Everything in the data below is left aside except the lines from the one containing "You are a computer-use" through the one containing "Instruction: Click the Albums icon in sidebar"; repeat those exactly.

***** WORKING DATA

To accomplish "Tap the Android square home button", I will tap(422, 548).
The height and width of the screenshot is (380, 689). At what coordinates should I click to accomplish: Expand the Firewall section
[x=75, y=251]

**********
***** WORKING DATA

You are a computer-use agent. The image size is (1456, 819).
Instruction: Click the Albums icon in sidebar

**********
***** WORKING DATA

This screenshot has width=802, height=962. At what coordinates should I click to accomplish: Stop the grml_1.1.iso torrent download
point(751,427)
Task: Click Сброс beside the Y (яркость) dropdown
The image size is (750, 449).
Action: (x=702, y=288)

**********

> _OUTPUT FOR THIS TASK_
You are a computer-use agent. The image size is (1456, 819).
Instruction: Click the Albums icon in sidebar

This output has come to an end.